Should SEAL TEAM SIX be used to apprehend or kill celebrity photo hacker?
Should the United States Navy's elite SEAL TEAM SIX be used to find and kill (or apprehend if possible) the apple icloud/celebrity photo hacker? Similar to how they were used to hunt and kill Bin Laden?
And should the US government spend billions of dollars and use the 100% full force of it's massive sprawling intelligence services in finding him?
In terms of being a wanted international fugitive, the person responsible for this hack is probably on the exact same level as Osama Bin Laden. Right now he/she is the #1 most wanted criminal on Earth, and joint operations between the G20 governments as well as aggressive military action should be used in his/her apprehension.
The individual responsible for having done this should be designated as an enemy combatant through a presidential penstroke, and use of deadly force should be authorized in the pursuit of this HVT (high value target).
His/her actions are a DIRE national security concern, and not just a simple police/law enforcement matter, not even by INTERPOL standards.
Posse Comitatus (a United States federal law prohibiting members of the military from exercising powers that maintain "law and order" on non-federal property) may have to be temporarily suspended and martial law declared in order for American military forces to operate on US soil in this hypothetical operation/manhunt. But that would only be if the HVT still resides within the borders of the United States of America and has not yet fled to another country.
Last edited by MonkeyBusiness : 09-16-2014 at 02:10 PM.

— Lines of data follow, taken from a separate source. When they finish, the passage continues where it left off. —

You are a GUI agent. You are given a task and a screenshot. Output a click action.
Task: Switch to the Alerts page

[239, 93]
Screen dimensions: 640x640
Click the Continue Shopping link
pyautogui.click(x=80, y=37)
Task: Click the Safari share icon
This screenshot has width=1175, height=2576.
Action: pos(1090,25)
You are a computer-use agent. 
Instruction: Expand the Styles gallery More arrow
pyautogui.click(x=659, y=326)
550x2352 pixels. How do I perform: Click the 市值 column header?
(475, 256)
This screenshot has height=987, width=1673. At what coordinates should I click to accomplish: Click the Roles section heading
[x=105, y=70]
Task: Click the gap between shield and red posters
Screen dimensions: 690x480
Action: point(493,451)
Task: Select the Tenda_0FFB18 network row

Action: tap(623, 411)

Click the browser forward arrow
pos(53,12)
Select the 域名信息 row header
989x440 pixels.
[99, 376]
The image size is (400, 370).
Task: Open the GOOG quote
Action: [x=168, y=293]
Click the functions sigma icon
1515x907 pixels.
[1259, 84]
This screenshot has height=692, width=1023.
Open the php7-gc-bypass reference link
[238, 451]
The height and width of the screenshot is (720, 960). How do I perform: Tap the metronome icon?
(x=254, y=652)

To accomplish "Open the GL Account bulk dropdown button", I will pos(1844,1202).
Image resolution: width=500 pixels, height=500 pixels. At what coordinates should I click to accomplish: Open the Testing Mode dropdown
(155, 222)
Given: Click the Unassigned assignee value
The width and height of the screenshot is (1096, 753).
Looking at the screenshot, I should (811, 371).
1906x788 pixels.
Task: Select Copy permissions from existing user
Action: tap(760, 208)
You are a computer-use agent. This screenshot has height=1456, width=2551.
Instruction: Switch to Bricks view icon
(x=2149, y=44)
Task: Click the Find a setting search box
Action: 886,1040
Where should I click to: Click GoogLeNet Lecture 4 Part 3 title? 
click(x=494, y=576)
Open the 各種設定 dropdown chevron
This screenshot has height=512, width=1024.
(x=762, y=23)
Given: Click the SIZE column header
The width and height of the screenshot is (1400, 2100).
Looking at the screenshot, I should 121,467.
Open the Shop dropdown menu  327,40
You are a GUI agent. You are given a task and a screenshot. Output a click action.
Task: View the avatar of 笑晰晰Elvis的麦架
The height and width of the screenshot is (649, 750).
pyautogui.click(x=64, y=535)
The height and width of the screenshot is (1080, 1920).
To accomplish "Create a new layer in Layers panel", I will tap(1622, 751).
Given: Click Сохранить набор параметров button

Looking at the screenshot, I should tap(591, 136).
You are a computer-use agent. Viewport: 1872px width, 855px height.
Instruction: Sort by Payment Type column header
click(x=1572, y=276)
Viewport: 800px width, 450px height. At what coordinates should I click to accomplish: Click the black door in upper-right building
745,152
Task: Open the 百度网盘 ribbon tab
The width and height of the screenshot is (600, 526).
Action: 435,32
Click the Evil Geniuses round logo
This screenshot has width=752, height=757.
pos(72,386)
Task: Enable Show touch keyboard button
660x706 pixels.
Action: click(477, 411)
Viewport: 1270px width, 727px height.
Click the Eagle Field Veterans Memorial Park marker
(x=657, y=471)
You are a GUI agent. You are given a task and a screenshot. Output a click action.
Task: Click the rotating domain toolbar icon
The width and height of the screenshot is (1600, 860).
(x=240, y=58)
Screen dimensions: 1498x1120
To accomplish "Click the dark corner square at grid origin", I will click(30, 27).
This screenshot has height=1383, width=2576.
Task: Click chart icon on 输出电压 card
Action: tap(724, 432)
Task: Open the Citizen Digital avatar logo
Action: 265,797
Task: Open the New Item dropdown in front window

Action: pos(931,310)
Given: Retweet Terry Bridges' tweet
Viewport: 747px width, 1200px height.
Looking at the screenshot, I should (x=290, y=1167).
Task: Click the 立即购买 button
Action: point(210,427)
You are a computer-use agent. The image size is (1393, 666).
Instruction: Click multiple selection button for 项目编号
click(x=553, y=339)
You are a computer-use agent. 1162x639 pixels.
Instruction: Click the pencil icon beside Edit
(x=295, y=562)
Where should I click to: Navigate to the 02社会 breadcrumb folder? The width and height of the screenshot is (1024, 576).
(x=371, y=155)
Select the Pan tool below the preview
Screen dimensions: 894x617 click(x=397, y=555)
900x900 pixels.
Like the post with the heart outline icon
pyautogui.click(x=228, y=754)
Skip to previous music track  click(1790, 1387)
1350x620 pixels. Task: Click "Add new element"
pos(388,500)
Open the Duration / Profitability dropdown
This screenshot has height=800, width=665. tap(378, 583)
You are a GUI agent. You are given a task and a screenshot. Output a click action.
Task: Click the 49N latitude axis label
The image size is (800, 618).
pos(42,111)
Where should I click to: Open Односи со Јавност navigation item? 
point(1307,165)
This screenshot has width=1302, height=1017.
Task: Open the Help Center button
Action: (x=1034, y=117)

People that go to great lengths to get the celeb/model nudes they desire even though the celeb/model has gone to great lengths to hide such pictures should be SWAT teamed?
I'm pretty sure The Fappening guy didn't pass Snowden or those in the countries that do not like us very much. Just sayin'.
Since these same things happen to normal girls every time they have a cell phone or computer that gets fixed, I don't feel so bad for most of the affected celebs and appreciate they got a taste of normal.
Instead I would feel somewhat bad if they had their credit card info stolen like the rest of us normies deal with. Somewhat bad for them and somewhat "finally".
I'm sure he/she/they will receive what amounts to several consecutive life sentences without any chance of parole.
He/she might even be given a lengthier sentence than rapist and kidnapper Ariel Castro, who kidnapped, held captive, and repeatedly raped and tortured two women of the course of many years. He was given life + 1,000 years in prison.
If I remember correctly there was another celebrity nude photo hacker from 2008 named Christopher Chaney, who accessed more than a dozen celebrities' personal email accounts using the "I forgot my password" feature and then successfully guessed their security questions.
The charges in the initial indictment against him had him facing a death-defying 121 years in federal prison. But he was only given 10 years after entering a plea deal. Also, the guy who hacked Sarah Palin's email using the same method was threatened with 50 years in prison.
Since the fappening leak was far more damaging and affected many more people, I wouldn't be surprised if the person who did (if and when they get caught) might face something like 900-1,000+ years in one of the longest sentences ever handed down to anyone in US history.
I don't believe that he/she is eligible for the death penalty, at least not under the current law.
Last edited by MonkeyBusiness : 09-16-2014 at 06:55 PM.
This is something that requires a pen stroke by the president himself, the permission of congress, as well as joint international agreements between all of the major governments.
It should be left up to the most elite special forces and counter-terorrism commandos in the world (known within the US military as Tier 1 operators) to identify, locate, and terminate this HVT with extreme prejudice in a highly classified and compartmentalized mission.
I suppose that the argument could be made that the target could be eliminated with a drone strike, strafed with the 30mm GAU-8 cannon of an A-10 Warthog, or with a wire-guided missile fired from an Apache Longbow, but they most certainly need to confirm the identity of the kill, and this could cause his/her body to be burnt or damaged beyond recognition (or even vaporized entirely). So it will be necessary to send in special forces ground troops to get the kill-confirmed and take photographs of his/her face and reference them with the ones provided by military intelligence.
Last edited by MonkeyBusiness : 09-17-2014 at 11:35 AM.